(Added 7/10) I’ve placed an AI that uses the complete analysis results at dobutsu-shogi.jar (17MB). Please try playing against it.

It’s a bit late, but I performed a complete analysis of Dobutsu Shogi. The method has already been published, so please refer to that for unclear points (“Complete Analysis of Dobutsu Shogi”, Tetsuro Tanaka). My implementation also references that.

The goal of the analysis is to complete an AI that, when playing as the second player, wins in exactly 78 moves, and when playing as the first player, plays moves that are hardest to lose (moves that maximize the number of moves until defeat).

The complete analysis is achieved through the following two steps:

The first step is to start from the initial position and expand all possible positions. The method is simple: just expand all legal moves from a given position. The computation takes several tens of minutes, but uses a lot of memory. Therefore, we treat positions as the same even when pieces are swapped left-right (since all piece movements are left-right symmetric), reducing the number of positions. The analysis result all-state should be sorted for future use. all-state becomes about 1 position 64bit x 246,803,167 = 1.9 GB. Code is here.

    //
    // q: Queue of unanalyzed positions, initial value is a queue containing only the initial position
    // h: Map of analyzed positions, initial value is an empty map
    // all_state: Vector of analyzed positions, initial value is an empty vector
    //
    while(!q.empty()) {
        if (i>=MAX_BOARD_NUM) {
            break;
        }
        b = q.front(); q.pop_front();
        iter = h.find(b);

        if (iter == h.end()) {
            all_state.push_back(b);
            h.insert(b);
            i++;
            // Don't analyze from finished positions
            if (!is_win_state(b) && !is_lose_state(b)) {

                next_boards.clear();
                get_next_board(next_boards, b);
                n = next_boards.size();

                for (j=0; j<n; j++) {
                    // Properly normalize and match the player to move before saving
                    b = get_reverse(next_boards[j]);
                    b = regulate(b);
                    q.push_back(b);
                }
            }
        }
    }

The second step is to classify all positions in all-state as either win/loss/draw. First, classify into three types: positions that are certain wins (can definitely capture the opponent’s Lion in the next move), positions that are certain losses (not a winning position, and the opponent’s Lion is positioned in your territory with a Try determined), and all other positions. Then, analyze winning/losing positions according to the following policy. When both stop increasing, treat the remainder as draw positions and terminate the program.

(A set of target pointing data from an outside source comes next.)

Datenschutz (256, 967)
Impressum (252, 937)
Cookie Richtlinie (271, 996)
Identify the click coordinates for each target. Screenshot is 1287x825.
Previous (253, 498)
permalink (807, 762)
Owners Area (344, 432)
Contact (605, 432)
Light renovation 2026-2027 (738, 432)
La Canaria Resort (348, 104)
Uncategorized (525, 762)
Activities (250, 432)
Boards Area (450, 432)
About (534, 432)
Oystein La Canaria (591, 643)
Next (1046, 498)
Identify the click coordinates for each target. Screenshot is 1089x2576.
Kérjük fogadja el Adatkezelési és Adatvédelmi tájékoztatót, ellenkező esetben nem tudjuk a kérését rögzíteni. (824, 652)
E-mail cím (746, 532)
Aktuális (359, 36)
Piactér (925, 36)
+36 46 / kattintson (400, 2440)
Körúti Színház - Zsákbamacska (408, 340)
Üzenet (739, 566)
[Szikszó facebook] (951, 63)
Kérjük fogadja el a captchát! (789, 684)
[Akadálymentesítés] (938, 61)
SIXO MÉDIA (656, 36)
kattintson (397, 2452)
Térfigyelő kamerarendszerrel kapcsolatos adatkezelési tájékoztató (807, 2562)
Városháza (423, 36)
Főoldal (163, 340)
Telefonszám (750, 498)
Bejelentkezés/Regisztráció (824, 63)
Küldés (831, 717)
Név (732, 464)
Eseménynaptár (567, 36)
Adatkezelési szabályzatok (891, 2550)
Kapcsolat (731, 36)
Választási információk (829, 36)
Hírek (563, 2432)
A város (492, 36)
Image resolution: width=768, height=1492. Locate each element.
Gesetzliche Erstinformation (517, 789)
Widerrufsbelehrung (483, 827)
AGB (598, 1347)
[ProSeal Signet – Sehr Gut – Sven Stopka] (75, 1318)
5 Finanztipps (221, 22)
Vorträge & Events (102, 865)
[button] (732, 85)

  1. If at least one of the next positions is a losing position, then that position is a winning position
    • You can win by making a move that transitions to a losing position for the opponent
  2. If all next positions are winning positions, then that position is a losing position
    • No matter what move you make, the next position is a certain win, so the opponent wins

Code is here.

for(;;) {
    unsigned int win_add_num = 0;
    unsigned int lose_add_num = 0;

    for (size_t i=0; i<STATE_NUM; i++) {
        board b = all_state[i];
        if (judge[i] == UNKNOWN) {

            // Determine the win/loss of the current position from positions one move ahead
            unsigned char winorlose = get_winorlose(b, all_state, judge);

            if (winorlose == WIN) {
                judge[i] = WIN;
                judge_count[i] = iter_num;
                win_add_num++;
            } else if(winorlose == LOSE) {
                judge[i] = LOSE;
                judge_count[i] = iter_num;
                lose_add_num++;
            }

        }
    }

    // If no more winning or losing positions increase,
    // the rest are all draw positions
    if (win_add_num == 0 && lose_add_num == 0) {
        break;
    }
}

As a result, this AI created with perfect calculations can definitely win when playing as the second player. Even when playing as the first player, it will almost never lose.